Ashley's Ashes
In early November 2021, the family of Ashley Marie Simpson began planning her 37th birthday celebration. Parties at the Simpson’s farm in Niagara-on-the-Lake were legendary and attracted friends, family and plenty of strays who were like kin to her parents. Cooks by profession, John and Cindy knew how to throw a great shindig. John set a menu that included mountains of shaved beef and ham, scalloped potatoes, green beans, and salad followed by an array of pies and tarts.
Planning a party during Covid was tricky. The guests were told to arrive in their cars and trucks, give their regards to the masked family, and take their celebration back home. The immediate family were planning to stay for an intimate dinner complete with a bon fire, Beatles tunes, and fireworks set off among the peach trees.

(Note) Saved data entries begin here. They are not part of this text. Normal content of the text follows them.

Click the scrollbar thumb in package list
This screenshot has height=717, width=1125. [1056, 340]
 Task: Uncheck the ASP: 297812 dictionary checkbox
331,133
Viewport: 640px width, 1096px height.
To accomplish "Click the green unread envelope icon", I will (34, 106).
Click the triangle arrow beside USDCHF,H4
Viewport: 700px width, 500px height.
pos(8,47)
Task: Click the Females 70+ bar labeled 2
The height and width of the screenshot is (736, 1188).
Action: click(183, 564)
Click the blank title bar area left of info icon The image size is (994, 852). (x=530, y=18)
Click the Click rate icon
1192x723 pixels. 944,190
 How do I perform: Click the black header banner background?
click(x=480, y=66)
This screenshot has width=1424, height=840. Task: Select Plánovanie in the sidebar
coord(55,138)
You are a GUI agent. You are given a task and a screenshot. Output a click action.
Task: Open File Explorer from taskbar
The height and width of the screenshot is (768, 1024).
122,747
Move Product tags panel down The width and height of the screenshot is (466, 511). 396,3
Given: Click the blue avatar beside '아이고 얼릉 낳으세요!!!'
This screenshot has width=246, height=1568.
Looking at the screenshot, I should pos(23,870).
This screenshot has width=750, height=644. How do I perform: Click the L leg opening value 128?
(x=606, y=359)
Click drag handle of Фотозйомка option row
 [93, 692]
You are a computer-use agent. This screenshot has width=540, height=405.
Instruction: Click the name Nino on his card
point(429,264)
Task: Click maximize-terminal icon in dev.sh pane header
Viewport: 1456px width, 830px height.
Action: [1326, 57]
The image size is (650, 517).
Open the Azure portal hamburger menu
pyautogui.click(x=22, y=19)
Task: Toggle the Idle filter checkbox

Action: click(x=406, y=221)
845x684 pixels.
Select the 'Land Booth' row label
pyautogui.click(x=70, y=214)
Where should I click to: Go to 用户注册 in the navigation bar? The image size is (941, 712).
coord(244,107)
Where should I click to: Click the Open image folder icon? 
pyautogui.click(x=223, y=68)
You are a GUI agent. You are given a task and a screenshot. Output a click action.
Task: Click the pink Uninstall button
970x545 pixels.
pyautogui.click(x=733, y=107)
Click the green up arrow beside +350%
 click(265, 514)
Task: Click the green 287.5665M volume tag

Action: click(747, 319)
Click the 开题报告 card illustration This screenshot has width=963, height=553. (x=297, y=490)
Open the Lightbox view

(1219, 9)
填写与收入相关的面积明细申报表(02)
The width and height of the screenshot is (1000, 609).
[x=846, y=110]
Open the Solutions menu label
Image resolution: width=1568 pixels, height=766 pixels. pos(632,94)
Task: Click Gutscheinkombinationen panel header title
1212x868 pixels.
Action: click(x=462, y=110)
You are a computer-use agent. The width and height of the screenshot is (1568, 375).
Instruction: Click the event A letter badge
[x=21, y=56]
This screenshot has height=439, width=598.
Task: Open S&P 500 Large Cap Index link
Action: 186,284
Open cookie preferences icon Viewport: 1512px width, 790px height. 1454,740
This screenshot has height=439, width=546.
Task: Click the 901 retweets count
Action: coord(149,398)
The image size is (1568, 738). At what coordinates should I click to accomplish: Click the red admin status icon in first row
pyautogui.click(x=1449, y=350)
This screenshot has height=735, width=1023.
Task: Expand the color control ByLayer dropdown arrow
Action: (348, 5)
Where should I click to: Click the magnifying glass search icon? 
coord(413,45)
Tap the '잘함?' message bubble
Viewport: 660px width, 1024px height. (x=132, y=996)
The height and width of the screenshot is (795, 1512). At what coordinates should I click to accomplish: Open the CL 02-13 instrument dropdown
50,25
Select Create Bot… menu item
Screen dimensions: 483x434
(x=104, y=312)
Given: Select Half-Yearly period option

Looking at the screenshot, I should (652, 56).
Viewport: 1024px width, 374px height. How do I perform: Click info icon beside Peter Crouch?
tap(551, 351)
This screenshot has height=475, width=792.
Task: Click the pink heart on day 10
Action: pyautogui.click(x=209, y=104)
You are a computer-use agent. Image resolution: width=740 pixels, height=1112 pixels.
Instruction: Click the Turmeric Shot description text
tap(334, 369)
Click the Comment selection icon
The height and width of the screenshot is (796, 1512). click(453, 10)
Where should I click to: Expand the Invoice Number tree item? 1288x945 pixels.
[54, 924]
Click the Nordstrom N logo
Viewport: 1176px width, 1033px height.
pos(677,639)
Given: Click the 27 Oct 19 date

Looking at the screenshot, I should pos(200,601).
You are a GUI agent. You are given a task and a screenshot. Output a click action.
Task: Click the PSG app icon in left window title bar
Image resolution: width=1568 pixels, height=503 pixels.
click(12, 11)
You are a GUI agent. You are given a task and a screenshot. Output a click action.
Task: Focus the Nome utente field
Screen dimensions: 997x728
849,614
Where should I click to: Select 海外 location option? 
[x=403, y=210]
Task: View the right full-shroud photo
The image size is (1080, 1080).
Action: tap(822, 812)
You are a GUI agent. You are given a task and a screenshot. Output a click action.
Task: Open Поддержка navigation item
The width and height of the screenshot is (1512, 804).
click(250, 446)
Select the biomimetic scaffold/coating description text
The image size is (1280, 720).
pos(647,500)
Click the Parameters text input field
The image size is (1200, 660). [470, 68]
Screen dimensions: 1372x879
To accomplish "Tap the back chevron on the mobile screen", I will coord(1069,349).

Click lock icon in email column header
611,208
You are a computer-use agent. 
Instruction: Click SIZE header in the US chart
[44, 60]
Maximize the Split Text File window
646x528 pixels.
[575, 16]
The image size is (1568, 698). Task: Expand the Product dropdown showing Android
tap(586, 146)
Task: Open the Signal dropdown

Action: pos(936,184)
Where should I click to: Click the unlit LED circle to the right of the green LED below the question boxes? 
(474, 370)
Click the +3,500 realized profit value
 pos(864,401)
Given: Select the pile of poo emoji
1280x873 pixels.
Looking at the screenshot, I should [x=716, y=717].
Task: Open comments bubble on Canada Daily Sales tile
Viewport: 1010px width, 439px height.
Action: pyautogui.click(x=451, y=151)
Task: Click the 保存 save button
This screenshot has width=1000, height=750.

The party would be missing Ashley’s mother Cindy who was working on the Great Lakes. Cindy’s job took her out to sea for months at a time cooking on cargo ships that moved goods from the Welland Canal, through the lakes, into the St. Lawrence Seaway and back again.
The idea of missing her first born daughter’s party was making Cindy sad. As she peered through her tiny porthole in her bunk, the tears began to stream down her weary face. She looked at a photo of her daughter pinned to the wall and closed her eyes.
Mamma, don’t cry. Everything is going to be all right. Don’t worry.
“That’s a mother’s job, darlin,’” Cindy thought to herself, then shook off her melancholy like the droplets of a morning shower. She picked up her laptop and headed to Facebook.
“It’s Ashley’s birthday on November 15,” Cindy wrote. “We’d appreciate you posting any photos and memories of her on that day. Thanks!”
She signed the post with three hearts, one for Ashley, one for her, and one for John.
Then Cindy settled down for a troubled sleep.
Living in rural British Columbia is not for sissies, and Ashley knew she had picked a hard scrabble life working in sometimes horrific conditions. But learning the cooking trade from her dad fit her like a scuba suit. She loved getting up early to fight the bugs to bring in a feed of fresh fish, partying late into the evening with her mates and getting up at the crack of dawn to make breakfast for a crowd. She fancied herself a vagabond, a Gypsy, and proudly tattooed that word on her arm.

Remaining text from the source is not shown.